For the listing below, return the line containing "Invoicing (35, 1750)", the line containing "Terminal (35, 1924)", and all lines in between, exactly as written and nothing else.
*** Opening Materials provided ***
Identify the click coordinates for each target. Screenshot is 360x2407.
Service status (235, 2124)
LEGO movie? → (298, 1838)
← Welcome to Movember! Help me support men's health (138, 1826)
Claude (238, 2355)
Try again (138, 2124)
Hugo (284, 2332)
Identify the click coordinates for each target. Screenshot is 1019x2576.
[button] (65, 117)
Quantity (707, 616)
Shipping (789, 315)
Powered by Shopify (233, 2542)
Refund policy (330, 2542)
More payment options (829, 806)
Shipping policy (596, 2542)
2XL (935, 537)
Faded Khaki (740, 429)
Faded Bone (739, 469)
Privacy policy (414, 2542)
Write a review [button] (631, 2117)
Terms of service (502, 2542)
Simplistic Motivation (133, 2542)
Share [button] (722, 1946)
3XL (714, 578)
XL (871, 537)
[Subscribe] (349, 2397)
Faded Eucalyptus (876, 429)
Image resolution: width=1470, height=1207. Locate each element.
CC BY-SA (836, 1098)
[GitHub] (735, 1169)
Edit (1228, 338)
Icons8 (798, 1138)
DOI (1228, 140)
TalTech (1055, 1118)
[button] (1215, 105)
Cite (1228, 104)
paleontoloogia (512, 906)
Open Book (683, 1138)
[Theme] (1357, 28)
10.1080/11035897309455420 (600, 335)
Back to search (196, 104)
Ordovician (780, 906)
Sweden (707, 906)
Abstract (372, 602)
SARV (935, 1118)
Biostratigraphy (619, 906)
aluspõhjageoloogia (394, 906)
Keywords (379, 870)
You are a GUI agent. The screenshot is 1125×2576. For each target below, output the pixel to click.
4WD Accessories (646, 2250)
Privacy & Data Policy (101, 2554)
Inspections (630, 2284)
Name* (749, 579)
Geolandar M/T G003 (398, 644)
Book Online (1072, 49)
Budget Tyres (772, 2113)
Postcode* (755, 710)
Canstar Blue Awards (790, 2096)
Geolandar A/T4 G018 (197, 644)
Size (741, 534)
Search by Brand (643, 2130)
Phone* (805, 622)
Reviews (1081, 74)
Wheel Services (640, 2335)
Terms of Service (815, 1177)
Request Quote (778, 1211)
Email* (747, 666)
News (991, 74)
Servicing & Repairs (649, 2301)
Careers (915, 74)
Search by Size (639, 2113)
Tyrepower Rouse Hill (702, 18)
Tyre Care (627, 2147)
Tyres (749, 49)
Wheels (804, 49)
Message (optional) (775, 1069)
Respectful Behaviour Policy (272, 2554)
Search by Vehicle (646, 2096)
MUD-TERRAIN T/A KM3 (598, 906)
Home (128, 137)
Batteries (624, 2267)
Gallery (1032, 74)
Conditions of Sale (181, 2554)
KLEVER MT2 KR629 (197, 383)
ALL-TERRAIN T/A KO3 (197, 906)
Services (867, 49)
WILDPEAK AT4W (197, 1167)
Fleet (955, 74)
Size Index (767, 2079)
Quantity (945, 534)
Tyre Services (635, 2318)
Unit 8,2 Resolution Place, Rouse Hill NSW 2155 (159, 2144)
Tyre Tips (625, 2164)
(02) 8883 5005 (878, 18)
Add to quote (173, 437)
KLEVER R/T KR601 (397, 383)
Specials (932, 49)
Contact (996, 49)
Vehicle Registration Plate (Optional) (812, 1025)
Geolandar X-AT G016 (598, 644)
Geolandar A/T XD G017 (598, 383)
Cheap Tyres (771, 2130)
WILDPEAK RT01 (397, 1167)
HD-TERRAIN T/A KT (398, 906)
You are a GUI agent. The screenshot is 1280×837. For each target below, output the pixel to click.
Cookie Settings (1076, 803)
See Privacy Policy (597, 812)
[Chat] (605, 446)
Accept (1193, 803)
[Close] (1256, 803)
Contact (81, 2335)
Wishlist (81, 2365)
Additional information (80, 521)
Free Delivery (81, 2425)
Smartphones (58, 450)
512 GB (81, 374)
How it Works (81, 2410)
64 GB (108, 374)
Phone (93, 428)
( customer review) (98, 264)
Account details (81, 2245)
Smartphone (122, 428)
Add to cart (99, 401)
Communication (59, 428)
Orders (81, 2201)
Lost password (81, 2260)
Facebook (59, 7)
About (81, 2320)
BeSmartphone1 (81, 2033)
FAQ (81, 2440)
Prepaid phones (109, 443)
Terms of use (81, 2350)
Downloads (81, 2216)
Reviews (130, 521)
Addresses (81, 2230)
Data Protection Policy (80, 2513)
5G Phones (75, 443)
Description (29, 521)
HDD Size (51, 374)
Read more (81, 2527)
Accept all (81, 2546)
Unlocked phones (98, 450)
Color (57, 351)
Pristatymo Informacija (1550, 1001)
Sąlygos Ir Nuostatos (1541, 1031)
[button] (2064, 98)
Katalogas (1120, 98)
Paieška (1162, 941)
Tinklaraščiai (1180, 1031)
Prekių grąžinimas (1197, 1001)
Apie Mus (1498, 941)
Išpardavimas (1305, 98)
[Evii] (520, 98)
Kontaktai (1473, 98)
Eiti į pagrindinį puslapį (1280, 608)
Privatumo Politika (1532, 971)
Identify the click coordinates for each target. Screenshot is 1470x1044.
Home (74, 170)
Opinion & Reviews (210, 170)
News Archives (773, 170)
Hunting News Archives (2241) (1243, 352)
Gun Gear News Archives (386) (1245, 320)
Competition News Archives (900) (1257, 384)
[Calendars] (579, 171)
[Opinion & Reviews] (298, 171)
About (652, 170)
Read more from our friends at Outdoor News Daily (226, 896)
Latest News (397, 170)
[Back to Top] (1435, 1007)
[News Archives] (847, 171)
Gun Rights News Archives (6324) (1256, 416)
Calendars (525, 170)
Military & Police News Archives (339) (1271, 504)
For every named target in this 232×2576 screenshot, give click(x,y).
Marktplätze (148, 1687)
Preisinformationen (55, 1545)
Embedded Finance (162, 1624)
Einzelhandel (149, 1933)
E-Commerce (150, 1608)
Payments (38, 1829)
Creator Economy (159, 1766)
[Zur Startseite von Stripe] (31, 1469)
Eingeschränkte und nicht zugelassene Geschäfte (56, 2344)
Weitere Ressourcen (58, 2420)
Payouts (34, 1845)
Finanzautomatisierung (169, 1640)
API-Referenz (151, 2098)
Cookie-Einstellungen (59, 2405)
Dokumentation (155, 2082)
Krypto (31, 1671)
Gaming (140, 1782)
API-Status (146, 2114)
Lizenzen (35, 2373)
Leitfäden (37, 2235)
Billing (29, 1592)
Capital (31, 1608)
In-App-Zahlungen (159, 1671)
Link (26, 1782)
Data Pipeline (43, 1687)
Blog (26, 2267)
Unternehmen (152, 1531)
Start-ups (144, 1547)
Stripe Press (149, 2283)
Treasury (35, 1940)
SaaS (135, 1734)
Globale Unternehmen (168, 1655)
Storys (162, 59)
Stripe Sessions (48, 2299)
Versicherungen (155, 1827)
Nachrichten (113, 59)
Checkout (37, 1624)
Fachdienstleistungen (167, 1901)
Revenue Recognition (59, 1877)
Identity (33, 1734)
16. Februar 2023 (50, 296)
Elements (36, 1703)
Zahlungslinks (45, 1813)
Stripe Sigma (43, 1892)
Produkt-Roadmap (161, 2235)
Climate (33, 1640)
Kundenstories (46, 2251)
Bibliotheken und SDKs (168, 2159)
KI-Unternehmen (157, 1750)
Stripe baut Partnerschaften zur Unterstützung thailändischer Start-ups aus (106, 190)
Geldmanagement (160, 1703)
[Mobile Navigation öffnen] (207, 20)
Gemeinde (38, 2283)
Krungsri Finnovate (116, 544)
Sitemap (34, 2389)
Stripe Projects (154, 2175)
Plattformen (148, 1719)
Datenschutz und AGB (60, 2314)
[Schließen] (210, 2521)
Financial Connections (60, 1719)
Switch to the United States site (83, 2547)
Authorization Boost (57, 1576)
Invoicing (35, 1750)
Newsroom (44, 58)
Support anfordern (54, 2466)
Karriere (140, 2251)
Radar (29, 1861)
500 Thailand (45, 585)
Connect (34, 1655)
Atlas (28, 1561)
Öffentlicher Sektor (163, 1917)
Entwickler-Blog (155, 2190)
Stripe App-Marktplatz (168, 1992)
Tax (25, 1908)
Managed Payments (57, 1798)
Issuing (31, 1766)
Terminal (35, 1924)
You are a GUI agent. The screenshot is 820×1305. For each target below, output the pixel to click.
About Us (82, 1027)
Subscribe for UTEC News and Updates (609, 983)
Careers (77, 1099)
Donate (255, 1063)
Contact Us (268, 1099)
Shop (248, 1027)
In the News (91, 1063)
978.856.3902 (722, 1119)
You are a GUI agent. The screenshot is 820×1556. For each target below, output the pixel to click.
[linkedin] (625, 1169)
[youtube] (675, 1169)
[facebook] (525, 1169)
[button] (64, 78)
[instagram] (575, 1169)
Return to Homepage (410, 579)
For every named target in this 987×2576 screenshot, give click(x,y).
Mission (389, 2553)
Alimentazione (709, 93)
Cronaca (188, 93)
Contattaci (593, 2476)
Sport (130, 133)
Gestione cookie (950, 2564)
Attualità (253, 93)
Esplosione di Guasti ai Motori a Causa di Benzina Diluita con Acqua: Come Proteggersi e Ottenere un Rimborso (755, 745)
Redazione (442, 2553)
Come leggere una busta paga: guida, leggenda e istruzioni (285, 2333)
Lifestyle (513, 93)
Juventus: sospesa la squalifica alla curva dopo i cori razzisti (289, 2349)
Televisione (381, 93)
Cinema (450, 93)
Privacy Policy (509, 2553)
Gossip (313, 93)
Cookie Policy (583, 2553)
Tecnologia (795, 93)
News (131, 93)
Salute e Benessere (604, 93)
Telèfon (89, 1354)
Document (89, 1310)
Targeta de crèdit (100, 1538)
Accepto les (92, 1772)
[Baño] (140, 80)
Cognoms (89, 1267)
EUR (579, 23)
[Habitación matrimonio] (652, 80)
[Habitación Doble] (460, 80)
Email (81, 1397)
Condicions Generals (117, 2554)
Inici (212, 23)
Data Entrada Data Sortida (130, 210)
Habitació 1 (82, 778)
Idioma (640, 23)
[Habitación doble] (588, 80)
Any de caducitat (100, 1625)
*** Closing Materials provided ***
◆ **Written solution**
Invoicing (35, 1750)
Newsroom (44, 58)
Support anfordern (54, 2466)
Karriere (140, 2251)
Radar (29, 1861)
500 Thailand (45, 585)
Connect (34, 1655)
Atlas (28, 1561)
Öffentlicher Sektor (163, 1917)
Entwickler-Blog (155, 2190)
Stripe App-Marktplatz (168, 1992)
Tax (25, 1908)
Managed Payments (57, 1798)
Issuing (31, 1766)
Terminal (35, 1924)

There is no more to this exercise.